Esmeralda Falcón

Personal information
- Born: Esmeralda Falcón Reyes 10 January 1995 (age 31) Mexico City, Mexico

Boxing career

Medal record
Women's amateur boxing
Representing Mexico
Pan American Games
| Bronze medal – third place | 2019 Lima | Lightweight |
Central American and Caribbean Games
| Gold medal – first place | 2018 Barranquilla | Lightweight |

= Esmeralda Falcón =

Mexican boxer (born 1995)

Esmeralda Falcón Reyes (born 10 January 1995), nicknamed La Pantera, is a Mexican boxer. She is the first woman from her country to compete in that discipline in the Olympic Games.

==Personal life==
Falcón was born in the Iztapalapa borough of Mexico City. Along with her sporting career, she is pursuing a degree in physical education.

==Career==
At the 2018 Central American and Caribbean Games, Falcón defeated Elisa Williams of Panama in the 60 kilogram division, winning a gold medal. At the 2019 Pan American Games, she won the bronze medal after defeating Scarleth Ojeda of Nicaragua.

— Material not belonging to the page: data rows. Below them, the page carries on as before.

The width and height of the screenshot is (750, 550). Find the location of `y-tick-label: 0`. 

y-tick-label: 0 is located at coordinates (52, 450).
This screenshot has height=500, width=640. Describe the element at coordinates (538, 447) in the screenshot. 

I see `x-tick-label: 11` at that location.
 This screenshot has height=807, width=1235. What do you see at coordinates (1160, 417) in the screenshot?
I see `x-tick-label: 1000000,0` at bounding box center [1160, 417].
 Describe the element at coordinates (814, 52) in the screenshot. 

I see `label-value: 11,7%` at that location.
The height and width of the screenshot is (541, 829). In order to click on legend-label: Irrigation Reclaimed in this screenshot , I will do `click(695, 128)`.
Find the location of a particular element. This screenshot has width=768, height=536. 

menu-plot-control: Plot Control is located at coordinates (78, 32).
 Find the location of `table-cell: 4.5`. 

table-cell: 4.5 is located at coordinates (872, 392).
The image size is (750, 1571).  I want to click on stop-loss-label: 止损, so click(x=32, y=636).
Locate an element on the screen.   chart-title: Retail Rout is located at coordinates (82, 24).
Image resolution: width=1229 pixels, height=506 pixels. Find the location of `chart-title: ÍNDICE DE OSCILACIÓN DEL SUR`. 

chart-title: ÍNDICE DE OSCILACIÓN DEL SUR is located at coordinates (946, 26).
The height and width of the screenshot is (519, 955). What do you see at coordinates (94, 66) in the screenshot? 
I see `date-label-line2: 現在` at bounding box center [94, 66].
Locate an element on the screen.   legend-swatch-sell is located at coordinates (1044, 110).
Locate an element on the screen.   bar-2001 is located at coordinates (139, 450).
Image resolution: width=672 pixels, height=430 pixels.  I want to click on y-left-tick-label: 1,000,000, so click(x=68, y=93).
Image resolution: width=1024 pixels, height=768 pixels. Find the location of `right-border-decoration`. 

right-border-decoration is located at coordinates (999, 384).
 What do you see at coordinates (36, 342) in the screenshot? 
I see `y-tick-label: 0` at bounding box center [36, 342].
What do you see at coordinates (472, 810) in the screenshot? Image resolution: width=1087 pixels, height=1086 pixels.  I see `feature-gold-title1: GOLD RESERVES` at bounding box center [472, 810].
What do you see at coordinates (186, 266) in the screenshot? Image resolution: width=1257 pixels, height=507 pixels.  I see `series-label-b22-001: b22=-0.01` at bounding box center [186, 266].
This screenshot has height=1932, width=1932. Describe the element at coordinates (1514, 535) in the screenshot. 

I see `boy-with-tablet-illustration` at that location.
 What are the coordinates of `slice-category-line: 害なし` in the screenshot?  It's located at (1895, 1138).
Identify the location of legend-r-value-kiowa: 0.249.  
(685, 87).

For the Tokyo 2020 Olympic Games qualification, Falcón trained at home due to the COVID-19 pandemic. The elimination for the Olympic competition would have been held in Buenos Aires from 23 March to 3 April, but it was cancelled due to the health emergency. On 12 May 2021, the Mexican Boxing Federation announced its selection for the Olympic fair by the Boxing Task Force, becoming the first Mexican woman to compete in boxing in her country's Olympic history.